REPUBLIKA.CO.ID, JAKARTA -- Pemerintah dinilai belum sepenuhnya melaksanakan kedaulatan energi sebagaimana amanat Undang-Undang Nomor 22 Tahun 2001 tentang Minyak dan Gas (Migas). Hal ini menyoroti kenyataan sekarang bahwa perusahaan eksplorasi migas yang ada saat ini lebih didominasi perusahaan-perusahaan asing.

Senior Marketing Sucofindo, Dradjat Djukahdi, menyoroti penurunan produksi migas Indonesia, yang kini rata-rata sebesar 783 ribu barel per hari, sehingga angka impor migas masih berkisar pada 350–500 ribu barel per hari.

Penurunan produksi migas itu, menurut Dradjat, tidak hanya diakibatkan oleh penurunan aktif pemboran sebagai dampak penurunan harga minyak, namun juga oleh semakin tuanya lapangan migas yang ada. Dradjat menyoroti rendahnya aktivitas survei seismic yang menjadi salah satu penyebab rendahnya proven reserve.

“Berdasarkan data SKK Migas sampai paruh pertama tahun ini, aktivitas survei seismic baru mencakup dua kegiatan. Padahal dalam dokumen rencana kerja KKKS, ditargetkan mencapai 33 kegiatan. Survei non seismic juga terpuruk dari rencana sebesar 13 kegiatan, realisasinya hanya 4 kegiatan,” jelasnya dalam rilis yang diterima Republika, Ahad (2/10)

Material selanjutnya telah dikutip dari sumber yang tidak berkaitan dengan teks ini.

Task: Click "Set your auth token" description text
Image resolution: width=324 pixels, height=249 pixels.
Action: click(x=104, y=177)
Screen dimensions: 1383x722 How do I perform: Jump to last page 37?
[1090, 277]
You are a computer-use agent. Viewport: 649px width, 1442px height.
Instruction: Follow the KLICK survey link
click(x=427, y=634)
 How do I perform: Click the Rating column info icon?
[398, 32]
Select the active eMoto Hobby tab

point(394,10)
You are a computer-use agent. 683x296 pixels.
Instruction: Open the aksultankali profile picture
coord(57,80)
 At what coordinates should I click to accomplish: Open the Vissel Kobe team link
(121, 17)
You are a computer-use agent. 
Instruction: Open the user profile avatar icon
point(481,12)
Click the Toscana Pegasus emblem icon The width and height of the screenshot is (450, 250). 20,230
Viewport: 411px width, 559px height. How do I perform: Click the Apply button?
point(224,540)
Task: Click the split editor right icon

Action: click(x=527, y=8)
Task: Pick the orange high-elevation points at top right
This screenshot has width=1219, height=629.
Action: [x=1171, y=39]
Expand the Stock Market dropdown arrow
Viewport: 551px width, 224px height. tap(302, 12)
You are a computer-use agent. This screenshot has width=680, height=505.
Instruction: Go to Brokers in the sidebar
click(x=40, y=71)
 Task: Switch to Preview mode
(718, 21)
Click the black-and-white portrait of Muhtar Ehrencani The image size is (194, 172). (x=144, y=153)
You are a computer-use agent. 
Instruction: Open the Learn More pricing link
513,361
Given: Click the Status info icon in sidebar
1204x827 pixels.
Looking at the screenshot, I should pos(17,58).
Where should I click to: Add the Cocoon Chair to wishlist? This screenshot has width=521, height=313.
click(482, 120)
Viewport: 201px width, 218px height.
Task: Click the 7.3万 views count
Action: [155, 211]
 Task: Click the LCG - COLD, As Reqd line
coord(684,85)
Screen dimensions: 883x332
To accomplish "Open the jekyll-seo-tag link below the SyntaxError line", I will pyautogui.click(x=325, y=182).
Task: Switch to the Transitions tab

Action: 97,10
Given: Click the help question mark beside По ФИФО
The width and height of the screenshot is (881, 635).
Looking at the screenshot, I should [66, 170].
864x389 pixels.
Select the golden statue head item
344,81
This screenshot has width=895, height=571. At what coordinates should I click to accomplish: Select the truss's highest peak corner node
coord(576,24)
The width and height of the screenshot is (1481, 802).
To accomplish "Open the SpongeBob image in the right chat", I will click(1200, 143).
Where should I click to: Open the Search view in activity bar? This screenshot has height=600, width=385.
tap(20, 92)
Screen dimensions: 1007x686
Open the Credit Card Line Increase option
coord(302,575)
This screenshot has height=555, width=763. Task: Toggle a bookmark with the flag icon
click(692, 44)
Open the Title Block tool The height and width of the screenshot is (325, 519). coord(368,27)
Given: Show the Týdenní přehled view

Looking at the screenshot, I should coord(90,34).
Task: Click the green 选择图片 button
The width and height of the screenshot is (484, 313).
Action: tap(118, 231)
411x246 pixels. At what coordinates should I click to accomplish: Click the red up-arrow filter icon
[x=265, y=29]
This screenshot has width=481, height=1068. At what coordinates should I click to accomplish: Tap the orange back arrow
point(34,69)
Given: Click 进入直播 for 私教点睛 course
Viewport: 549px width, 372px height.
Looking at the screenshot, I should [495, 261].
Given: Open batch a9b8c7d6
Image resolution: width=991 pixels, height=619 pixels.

Sementara itu, dekan FTKI Unas Ucuk Darusalam mengatakan, kedaulatan energi nasional merupakan syarat mutlak untuk menuju negara yang maju sebagaimana amanat UUD 1945. “Indonesia tidak akan pernah selama-lamanya menjadi negara maju dan modern selama masih menerapkan tata kelola energi yang tidak membawa manfaat signifikan bagi kemajuan bangsa,” ujarnya.

Menurut Ucuk, ketergantungan pada pengelolaan energi nasional dengan investasi asing dalam area minyak, gas, dan mineral serta kurang berperannya SKK Migas sebagai wakil resmi negara untuk mewujudkan kedaulatan energi nasional, memberikan dampak lemahnya fungsi negara dalam tata kelola energi nasional.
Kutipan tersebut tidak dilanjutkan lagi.